>>>>
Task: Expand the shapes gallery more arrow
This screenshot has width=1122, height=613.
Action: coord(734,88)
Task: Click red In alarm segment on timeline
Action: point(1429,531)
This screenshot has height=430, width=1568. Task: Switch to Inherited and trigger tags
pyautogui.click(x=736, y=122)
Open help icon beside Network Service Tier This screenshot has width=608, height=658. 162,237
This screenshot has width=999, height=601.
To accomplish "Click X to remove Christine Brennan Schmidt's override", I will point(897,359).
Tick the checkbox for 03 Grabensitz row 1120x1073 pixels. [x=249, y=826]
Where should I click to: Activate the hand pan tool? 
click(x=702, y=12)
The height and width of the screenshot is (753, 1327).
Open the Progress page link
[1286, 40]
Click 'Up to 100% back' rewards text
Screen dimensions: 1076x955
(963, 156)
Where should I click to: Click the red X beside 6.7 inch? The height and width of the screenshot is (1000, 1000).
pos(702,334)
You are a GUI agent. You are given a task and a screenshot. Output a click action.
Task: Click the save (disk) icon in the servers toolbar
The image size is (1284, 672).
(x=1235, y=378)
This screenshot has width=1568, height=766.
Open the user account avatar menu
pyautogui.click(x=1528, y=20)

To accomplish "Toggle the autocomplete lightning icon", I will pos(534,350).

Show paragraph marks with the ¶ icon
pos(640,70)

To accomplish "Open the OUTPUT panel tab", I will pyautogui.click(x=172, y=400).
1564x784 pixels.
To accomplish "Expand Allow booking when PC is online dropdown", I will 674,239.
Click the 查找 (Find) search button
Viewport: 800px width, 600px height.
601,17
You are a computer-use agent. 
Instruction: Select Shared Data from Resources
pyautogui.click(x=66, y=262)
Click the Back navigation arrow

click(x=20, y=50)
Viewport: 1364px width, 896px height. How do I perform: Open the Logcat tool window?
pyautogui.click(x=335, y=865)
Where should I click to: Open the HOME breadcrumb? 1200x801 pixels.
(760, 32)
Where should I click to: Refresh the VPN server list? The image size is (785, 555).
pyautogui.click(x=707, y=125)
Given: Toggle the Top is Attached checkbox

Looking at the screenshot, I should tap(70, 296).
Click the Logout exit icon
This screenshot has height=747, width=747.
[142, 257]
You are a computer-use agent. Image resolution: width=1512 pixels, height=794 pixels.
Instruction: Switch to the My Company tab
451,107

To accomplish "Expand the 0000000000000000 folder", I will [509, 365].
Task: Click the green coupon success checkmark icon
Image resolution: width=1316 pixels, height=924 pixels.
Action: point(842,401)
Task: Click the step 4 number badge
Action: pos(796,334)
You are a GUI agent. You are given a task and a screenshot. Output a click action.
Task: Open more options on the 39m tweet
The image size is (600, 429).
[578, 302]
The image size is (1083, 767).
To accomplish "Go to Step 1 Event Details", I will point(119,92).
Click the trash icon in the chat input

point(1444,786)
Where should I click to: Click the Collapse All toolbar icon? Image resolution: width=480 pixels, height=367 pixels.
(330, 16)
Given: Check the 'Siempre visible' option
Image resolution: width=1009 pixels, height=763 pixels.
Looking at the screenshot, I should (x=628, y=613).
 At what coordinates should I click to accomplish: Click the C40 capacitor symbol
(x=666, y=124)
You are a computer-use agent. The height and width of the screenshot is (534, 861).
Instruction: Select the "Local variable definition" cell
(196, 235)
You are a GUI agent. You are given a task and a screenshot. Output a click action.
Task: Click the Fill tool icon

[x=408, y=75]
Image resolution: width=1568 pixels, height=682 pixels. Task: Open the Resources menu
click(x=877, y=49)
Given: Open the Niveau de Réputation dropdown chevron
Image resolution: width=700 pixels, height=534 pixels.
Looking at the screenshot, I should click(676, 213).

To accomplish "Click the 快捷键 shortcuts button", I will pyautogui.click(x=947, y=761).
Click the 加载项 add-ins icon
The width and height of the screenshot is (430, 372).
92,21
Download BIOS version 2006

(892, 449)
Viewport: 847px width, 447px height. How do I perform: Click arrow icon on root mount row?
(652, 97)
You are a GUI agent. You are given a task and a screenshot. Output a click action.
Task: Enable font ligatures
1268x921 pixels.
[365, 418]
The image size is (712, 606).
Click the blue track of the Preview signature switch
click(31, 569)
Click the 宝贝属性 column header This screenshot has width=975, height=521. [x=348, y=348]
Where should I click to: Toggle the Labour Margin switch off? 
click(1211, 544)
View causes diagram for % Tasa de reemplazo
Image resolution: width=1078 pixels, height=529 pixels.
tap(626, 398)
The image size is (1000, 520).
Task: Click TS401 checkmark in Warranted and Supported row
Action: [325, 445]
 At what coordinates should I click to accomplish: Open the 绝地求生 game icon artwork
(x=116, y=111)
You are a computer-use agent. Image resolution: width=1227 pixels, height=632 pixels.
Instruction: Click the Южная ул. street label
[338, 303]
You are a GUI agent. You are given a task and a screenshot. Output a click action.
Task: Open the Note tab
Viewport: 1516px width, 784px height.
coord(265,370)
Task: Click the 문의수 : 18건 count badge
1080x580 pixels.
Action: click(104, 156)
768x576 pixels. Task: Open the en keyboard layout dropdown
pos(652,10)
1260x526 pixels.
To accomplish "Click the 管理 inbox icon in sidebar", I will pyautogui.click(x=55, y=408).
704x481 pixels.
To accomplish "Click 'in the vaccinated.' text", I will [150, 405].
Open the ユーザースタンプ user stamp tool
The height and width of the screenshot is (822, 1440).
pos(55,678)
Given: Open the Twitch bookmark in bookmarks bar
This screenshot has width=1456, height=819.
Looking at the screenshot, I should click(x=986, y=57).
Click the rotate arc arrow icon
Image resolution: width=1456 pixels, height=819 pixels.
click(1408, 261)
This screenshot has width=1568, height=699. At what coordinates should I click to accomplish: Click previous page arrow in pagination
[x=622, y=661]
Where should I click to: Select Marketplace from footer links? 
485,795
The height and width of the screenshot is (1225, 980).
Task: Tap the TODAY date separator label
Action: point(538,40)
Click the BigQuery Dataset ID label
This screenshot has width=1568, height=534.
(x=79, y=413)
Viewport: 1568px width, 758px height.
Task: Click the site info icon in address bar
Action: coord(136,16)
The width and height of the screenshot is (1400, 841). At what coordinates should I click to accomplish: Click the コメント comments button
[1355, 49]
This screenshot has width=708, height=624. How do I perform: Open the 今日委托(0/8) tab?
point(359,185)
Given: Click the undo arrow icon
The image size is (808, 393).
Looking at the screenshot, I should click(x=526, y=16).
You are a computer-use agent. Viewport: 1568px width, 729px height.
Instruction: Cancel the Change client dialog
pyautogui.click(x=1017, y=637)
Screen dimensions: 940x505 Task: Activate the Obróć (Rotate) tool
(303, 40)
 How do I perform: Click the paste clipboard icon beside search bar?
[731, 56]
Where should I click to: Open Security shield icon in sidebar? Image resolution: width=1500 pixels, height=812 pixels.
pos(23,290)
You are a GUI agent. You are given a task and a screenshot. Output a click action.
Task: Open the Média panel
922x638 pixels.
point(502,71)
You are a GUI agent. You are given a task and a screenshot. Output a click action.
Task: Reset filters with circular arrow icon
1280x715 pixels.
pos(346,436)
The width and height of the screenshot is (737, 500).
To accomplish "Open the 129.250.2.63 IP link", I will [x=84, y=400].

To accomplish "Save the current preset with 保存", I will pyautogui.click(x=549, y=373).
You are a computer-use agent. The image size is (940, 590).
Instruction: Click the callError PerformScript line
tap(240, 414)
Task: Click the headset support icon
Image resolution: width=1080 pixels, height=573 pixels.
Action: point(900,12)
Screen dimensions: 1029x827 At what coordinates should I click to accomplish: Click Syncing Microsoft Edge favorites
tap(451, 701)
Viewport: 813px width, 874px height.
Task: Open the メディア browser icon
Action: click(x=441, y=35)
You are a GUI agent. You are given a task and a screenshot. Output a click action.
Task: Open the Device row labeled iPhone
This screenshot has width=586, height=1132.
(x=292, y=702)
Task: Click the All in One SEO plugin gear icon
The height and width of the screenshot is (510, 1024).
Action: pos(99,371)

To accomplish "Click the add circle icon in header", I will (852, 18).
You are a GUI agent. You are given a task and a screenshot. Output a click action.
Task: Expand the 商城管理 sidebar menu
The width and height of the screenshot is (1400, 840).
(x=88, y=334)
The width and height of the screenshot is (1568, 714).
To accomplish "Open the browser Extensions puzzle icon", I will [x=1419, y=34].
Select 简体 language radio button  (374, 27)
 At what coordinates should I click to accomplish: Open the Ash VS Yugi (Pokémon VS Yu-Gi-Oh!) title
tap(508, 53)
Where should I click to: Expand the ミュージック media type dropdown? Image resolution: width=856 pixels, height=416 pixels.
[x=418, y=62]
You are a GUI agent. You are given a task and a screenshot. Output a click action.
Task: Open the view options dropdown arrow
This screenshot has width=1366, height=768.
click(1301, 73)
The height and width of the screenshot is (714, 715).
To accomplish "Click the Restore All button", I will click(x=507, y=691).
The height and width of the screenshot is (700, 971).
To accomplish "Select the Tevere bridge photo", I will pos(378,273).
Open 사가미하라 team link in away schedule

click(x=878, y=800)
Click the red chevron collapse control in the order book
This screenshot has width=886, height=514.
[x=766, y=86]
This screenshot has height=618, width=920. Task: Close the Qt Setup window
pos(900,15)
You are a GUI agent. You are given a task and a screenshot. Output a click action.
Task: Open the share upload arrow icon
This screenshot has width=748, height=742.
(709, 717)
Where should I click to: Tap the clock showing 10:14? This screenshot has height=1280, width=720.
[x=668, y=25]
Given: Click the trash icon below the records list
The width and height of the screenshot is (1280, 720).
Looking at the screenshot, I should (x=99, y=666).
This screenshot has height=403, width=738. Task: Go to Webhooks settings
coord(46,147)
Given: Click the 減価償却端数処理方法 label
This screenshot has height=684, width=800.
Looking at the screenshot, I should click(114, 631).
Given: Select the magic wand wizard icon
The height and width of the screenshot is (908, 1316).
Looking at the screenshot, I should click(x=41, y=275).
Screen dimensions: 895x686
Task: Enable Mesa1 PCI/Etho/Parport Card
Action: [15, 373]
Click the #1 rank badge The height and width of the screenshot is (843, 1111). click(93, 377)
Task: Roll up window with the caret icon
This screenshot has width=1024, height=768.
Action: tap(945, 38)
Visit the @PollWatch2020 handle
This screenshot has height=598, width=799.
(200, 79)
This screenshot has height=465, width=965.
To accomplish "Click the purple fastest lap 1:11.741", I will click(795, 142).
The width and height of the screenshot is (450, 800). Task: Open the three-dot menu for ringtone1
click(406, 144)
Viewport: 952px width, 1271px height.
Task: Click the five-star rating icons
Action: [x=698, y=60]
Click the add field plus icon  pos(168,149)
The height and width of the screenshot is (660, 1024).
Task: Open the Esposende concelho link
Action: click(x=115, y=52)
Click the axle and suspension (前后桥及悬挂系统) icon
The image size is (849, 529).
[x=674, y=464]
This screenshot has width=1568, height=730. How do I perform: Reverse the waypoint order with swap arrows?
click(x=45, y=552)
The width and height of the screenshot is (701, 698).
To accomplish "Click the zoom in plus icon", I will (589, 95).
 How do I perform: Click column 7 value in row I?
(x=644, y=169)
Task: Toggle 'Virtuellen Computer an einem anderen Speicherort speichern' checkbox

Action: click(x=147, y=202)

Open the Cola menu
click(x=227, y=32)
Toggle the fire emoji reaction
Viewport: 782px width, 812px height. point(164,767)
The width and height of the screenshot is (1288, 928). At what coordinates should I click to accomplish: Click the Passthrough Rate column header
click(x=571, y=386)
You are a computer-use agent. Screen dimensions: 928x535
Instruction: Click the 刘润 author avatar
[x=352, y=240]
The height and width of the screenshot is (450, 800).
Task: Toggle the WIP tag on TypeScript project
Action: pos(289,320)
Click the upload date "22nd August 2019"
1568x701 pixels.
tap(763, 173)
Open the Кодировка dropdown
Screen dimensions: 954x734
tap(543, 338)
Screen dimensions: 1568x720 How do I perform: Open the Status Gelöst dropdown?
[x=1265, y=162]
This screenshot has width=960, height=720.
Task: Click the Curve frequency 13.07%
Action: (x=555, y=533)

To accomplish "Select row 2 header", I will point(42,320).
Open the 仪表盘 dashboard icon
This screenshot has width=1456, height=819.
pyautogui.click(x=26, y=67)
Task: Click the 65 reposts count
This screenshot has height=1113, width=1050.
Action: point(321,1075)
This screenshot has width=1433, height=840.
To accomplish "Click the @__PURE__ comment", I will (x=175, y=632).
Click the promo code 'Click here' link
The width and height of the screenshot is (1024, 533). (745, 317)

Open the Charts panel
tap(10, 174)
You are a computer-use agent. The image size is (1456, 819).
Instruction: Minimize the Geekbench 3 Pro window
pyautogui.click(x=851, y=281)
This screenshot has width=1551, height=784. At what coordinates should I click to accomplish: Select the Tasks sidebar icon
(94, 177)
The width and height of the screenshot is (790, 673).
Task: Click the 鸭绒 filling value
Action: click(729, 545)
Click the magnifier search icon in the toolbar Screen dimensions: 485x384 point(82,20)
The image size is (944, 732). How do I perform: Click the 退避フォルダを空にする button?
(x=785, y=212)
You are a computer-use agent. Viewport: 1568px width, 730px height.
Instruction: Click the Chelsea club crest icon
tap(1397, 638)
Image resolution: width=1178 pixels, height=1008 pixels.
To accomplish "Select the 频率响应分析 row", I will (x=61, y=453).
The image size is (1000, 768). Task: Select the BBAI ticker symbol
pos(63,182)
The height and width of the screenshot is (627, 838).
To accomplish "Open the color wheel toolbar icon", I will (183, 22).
<<<<
Copy every line from the start of the items down through the line containing "Open help icon", including both ends and nothing else.

Task: Expand the shapes gallery more arrow
This screenshot has width=1122, height=613.
Action: coord(734,88)
Task: Click red In alarm segment on timeline
Action: point(1429,531)
This screenshot has height=430, width=1568. Task: Switch to Inherited and trigger tags
pyautogui.click(x=736, y=122)
Open help icon beside Network Service Tier This screenshot has width=608, height=658. 162,237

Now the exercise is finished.